Gather every line in the rows below that contains the word "screenshot" and copy each one unchanged.

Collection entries
● ● ● ●

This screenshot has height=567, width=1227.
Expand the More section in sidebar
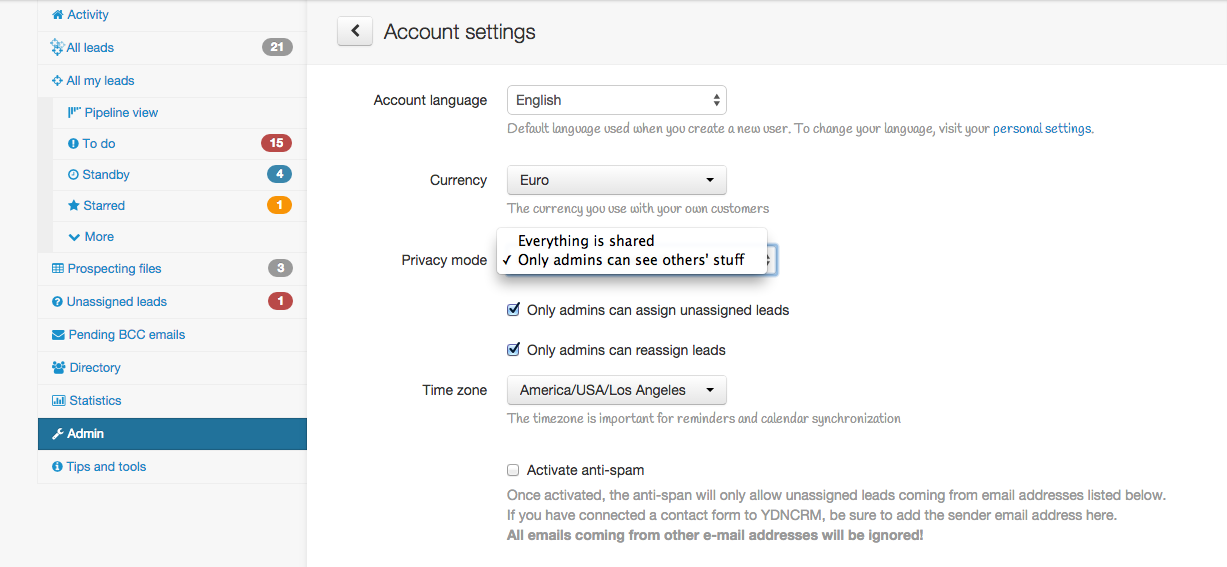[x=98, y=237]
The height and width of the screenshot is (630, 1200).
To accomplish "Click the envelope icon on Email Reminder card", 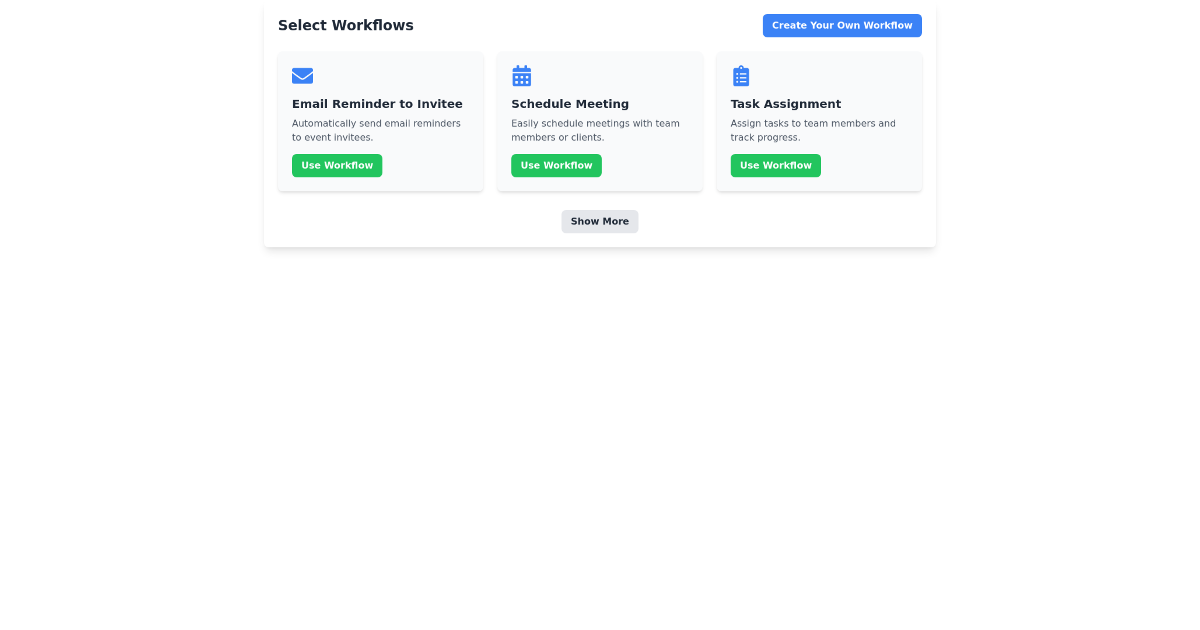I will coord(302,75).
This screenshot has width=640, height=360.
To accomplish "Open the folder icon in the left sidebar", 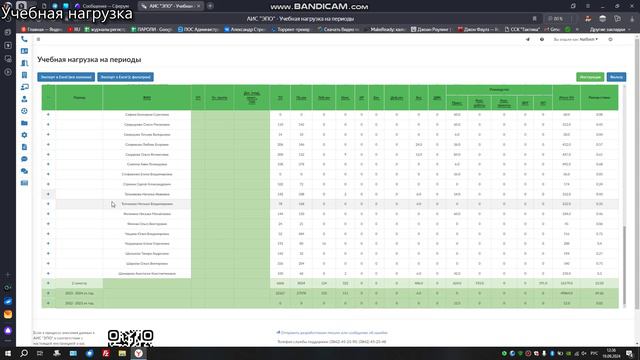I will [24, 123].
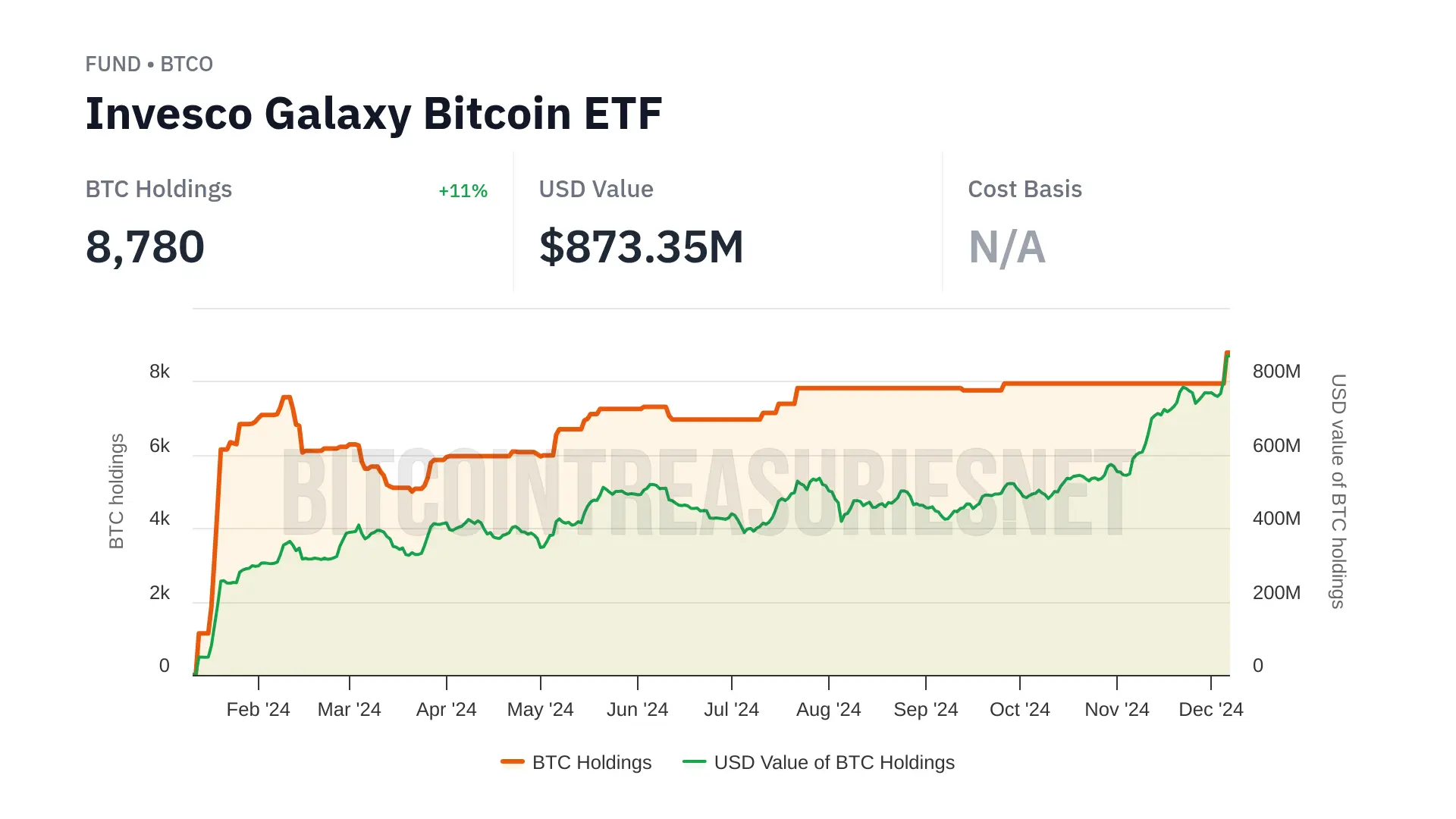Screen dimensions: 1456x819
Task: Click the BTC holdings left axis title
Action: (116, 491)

● ● ● ●

TASK RESULT:
This screenshot has height=567, width=1227.
The height and width of the screenshot is (630, 1200).
This screenshot has width=640, height=360.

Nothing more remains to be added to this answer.